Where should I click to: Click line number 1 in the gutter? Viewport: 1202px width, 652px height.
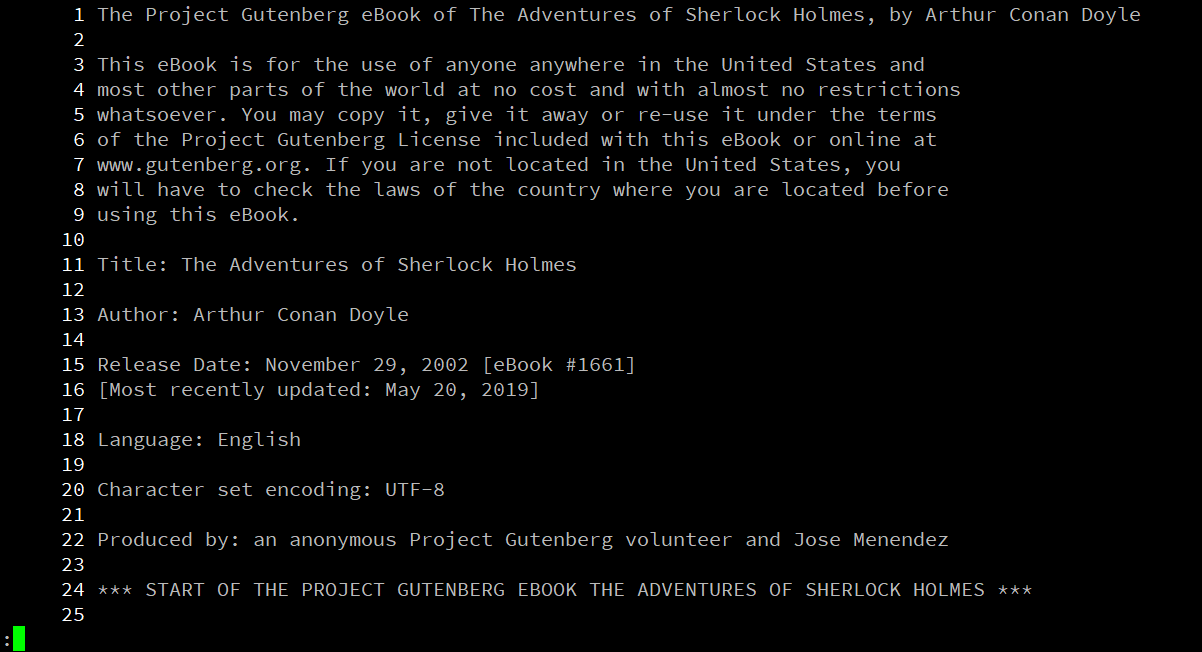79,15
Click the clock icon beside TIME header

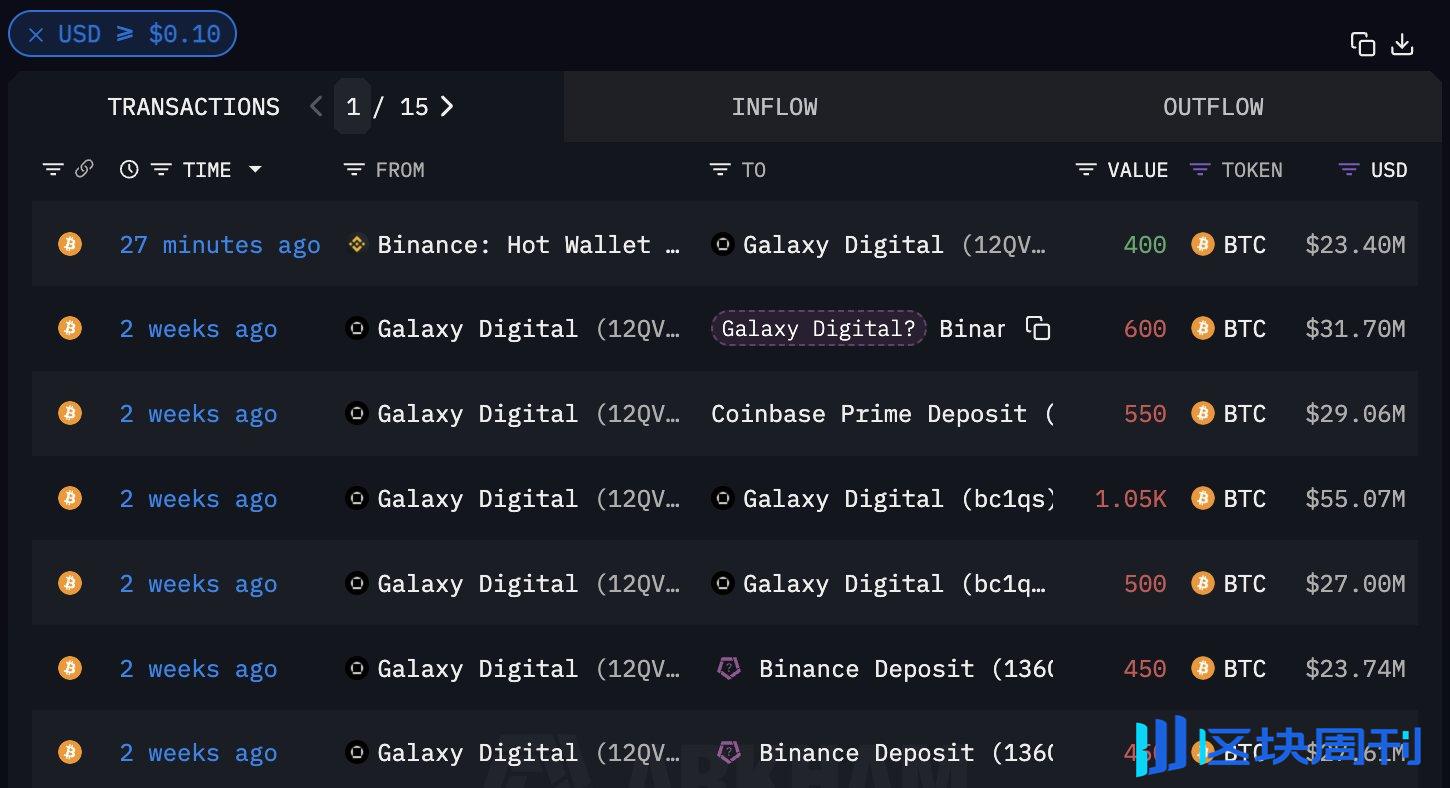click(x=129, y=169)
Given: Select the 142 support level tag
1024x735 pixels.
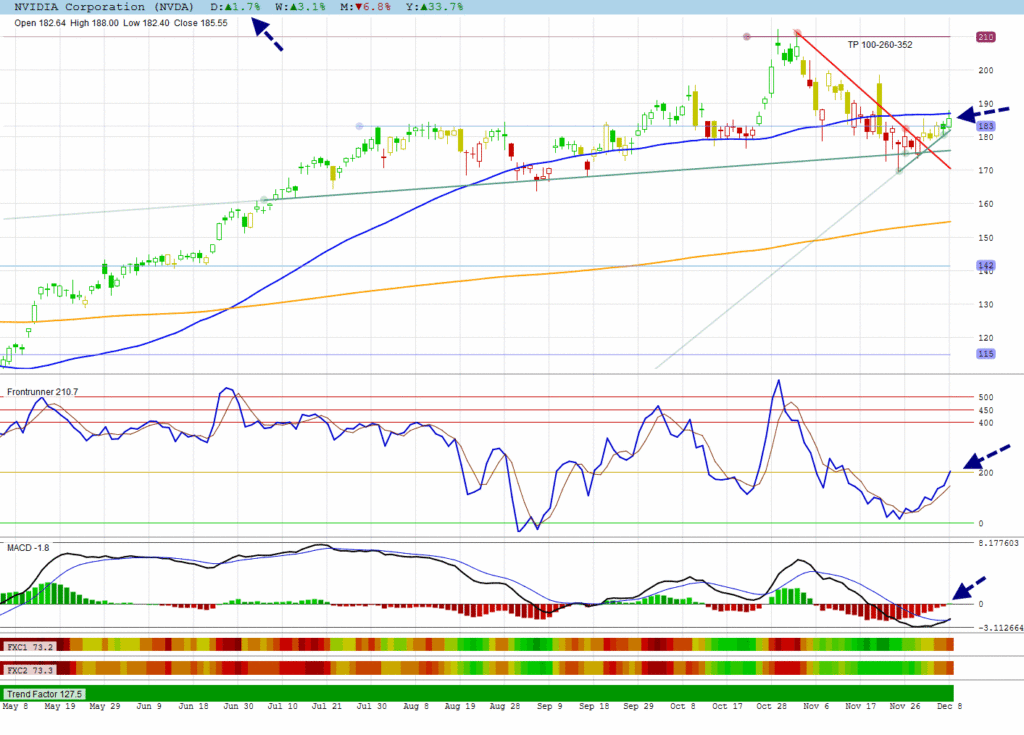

■ ■ ■ ■ ■

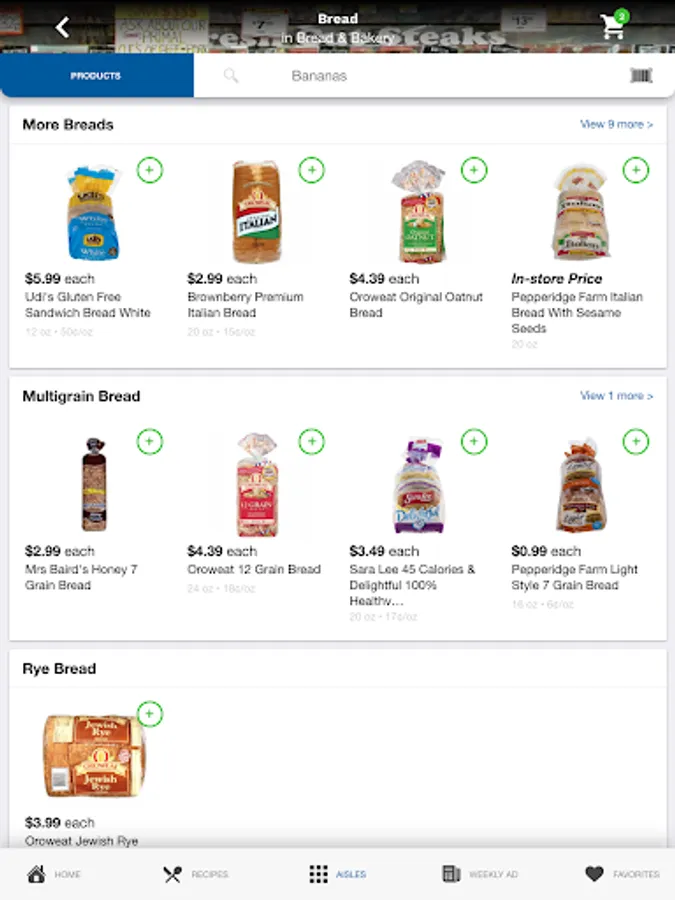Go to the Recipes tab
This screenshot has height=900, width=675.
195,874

■ ■ ■ ■ ■

__Task details__
Using the records above, set down exactly the lines from the one with "Given: Select the 142 support level tag" through the one with "1024x735 pixels.", inclusive, and nothing more.

__Solution for this task__
Given: Select the 142 support level tag
1024x735 pixels.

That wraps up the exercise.